A member of Stanford's technology licensing office recounts a mid-1990s visit from Larry Page.

Michael Kanellos Staff Writer, CNET News.com
Michael Kanellos is editor at large at CNET News.com, where he covers hardware, research and development, start-ups and the tech industry overseas.
Michael Kanellos

In reality, Google co-founder Larry Page just wanted to finish his doctorate, said Luis Mejia, a senior associate in the Office of Technology Licensing at Stanford University.

Mejia, who was working behind the desk one day in the mid-1990s when Page came in, said Page wanted Mejia's office to license the PageRank invention and get some royalties while he went back to his academic work.

Stanford University

Unfortunately, licensing proved difficult. Only one search engine company made an offer, and it was more of a token offer. "They (Page and fellow Google co-founder Sergey Brin) got frustrated so they decided to start a company," he said during a presentation Monday at the California Clean Tech Open. (Mejia was there to plug energy concepts at Stanford--like artificial photosynthesis--but he couldn't resist.)
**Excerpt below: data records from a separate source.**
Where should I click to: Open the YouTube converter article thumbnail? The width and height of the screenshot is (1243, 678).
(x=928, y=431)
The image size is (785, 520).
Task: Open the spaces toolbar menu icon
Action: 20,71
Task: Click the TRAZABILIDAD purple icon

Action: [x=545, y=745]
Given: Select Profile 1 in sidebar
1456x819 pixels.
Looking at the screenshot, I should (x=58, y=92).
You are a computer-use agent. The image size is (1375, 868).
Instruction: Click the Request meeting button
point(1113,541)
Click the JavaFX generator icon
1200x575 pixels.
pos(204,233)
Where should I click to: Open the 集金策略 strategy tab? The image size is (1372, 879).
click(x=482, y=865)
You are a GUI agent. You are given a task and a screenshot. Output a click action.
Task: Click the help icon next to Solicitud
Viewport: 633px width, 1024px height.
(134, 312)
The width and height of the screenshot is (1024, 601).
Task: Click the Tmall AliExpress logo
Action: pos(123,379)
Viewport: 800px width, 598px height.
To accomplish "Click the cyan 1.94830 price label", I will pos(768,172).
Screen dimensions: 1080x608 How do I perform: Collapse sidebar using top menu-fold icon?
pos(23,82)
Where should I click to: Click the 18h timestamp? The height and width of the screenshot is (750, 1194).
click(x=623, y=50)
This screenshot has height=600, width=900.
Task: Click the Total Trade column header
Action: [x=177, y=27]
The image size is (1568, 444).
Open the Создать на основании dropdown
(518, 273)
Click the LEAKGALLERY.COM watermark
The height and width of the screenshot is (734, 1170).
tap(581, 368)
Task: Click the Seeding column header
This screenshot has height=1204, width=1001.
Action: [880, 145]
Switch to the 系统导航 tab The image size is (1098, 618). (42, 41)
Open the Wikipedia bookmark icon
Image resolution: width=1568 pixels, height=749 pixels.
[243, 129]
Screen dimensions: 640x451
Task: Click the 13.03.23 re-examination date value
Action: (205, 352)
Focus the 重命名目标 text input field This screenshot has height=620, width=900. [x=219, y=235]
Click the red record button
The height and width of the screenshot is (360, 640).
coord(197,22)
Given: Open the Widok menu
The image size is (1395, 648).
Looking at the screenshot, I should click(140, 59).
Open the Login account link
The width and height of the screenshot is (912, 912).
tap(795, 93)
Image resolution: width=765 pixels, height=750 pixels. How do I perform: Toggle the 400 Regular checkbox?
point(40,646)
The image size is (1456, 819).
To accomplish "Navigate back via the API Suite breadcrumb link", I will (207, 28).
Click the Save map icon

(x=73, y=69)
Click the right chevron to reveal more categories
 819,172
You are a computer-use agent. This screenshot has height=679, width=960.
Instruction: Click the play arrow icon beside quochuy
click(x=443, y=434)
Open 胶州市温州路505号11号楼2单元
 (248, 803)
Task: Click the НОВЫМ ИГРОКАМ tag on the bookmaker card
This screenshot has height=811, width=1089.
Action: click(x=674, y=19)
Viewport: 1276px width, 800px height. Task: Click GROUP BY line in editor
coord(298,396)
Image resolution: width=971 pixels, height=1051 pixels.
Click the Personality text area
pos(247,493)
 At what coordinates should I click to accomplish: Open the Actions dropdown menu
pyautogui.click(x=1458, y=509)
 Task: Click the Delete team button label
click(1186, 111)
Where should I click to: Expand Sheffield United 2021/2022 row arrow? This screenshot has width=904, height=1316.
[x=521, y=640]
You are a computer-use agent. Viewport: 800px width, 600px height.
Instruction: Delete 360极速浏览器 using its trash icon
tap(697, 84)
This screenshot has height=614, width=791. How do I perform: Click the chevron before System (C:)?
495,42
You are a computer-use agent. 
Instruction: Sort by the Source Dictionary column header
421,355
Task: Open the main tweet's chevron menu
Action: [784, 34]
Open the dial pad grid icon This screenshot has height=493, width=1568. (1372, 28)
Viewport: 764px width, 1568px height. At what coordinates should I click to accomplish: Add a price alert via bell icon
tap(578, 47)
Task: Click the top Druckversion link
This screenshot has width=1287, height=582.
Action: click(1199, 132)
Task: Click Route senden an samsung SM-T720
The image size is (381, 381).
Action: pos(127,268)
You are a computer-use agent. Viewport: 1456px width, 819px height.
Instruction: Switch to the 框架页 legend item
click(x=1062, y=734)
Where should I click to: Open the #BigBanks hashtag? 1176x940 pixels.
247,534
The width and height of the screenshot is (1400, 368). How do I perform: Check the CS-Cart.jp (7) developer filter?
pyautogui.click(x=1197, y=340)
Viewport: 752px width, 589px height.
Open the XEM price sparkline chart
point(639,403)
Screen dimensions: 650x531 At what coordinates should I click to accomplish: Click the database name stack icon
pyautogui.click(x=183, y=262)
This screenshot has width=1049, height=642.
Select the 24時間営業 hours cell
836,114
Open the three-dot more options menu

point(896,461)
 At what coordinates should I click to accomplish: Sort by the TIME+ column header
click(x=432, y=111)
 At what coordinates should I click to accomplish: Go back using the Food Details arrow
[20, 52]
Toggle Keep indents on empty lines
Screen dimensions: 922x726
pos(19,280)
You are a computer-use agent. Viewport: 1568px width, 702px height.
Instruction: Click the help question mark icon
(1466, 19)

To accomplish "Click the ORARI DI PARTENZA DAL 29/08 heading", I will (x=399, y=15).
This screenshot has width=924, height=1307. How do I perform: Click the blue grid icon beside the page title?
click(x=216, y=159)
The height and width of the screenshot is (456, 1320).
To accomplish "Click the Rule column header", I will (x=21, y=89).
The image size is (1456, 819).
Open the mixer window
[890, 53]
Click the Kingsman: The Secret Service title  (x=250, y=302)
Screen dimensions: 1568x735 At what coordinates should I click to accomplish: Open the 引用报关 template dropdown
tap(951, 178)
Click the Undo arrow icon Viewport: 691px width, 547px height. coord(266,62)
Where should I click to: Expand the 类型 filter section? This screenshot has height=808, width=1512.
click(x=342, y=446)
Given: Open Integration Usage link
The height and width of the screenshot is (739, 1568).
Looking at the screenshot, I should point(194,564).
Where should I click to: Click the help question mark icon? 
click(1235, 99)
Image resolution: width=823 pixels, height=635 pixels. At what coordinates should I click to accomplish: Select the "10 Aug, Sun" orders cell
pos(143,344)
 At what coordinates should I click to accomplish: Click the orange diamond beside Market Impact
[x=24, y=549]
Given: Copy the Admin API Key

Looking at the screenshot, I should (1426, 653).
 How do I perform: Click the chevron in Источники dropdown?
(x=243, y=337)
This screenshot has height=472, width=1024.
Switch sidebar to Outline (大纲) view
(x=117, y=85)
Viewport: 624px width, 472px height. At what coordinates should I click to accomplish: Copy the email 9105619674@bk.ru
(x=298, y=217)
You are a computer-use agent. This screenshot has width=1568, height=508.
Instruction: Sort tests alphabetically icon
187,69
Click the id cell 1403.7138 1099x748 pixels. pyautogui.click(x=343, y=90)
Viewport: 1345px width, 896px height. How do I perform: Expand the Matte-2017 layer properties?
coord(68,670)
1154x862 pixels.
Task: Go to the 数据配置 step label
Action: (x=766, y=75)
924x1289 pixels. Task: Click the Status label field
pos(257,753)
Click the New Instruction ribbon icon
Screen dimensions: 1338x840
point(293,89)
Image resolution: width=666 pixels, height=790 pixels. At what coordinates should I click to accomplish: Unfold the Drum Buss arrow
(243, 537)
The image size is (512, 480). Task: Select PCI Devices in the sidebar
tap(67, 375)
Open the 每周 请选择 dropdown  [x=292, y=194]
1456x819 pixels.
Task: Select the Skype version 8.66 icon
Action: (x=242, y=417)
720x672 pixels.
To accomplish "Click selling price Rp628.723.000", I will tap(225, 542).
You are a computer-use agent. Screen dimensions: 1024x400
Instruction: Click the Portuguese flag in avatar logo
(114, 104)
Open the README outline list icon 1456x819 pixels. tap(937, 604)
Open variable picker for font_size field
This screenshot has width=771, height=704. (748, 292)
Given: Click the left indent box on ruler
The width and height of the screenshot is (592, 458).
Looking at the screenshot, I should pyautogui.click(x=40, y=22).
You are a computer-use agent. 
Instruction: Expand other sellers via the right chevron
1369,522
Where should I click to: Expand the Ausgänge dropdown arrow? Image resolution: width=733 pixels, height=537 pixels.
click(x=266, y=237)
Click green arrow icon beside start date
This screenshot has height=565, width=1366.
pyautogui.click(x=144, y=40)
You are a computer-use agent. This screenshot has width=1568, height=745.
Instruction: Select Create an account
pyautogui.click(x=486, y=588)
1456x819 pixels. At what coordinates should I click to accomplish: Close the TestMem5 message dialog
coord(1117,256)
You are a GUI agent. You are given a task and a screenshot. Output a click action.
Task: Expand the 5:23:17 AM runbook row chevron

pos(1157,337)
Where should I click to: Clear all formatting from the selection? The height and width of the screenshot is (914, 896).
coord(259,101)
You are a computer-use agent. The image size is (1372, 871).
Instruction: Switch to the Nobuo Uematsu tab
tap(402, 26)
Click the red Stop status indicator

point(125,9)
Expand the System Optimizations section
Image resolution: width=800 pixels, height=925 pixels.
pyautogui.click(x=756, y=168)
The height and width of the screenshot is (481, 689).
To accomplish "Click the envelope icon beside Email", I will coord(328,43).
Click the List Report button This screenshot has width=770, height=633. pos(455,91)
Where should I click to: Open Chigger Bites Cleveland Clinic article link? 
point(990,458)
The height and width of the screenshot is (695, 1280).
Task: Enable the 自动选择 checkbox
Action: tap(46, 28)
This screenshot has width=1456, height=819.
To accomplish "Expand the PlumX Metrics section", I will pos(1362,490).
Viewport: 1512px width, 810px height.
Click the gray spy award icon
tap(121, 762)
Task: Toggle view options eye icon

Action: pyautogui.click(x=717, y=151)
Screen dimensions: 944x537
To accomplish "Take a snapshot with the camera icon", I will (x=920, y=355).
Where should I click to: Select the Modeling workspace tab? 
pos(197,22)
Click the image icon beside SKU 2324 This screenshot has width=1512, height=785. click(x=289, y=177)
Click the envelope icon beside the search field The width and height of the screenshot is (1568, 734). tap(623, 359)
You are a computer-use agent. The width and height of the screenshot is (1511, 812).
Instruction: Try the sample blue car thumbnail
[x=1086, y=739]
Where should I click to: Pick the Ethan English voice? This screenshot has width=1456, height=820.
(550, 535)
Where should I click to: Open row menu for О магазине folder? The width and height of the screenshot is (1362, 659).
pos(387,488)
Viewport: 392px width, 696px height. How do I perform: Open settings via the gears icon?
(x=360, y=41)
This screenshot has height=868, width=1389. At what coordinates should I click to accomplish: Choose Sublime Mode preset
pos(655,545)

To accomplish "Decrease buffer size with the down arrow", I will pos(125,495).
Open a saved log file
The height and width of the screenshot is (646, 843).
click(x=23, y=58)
The technology licensing office agreed to license the patents back to the pair--technically, the university owns professor and student research, but it willingly licenses it back to the originators. Still, it was an unusual deal. The two didn't have a business plan or money, so the university decided to take an equity stake in the company.

Stanford eventually sold its shares for $336 million, said Mejia. The Google work and patents on recombinant DNA have brought the university over $500 million. The office overall has earned the university over $1 billion in the past few decades.

So it's another happy ending story, thanks to patents.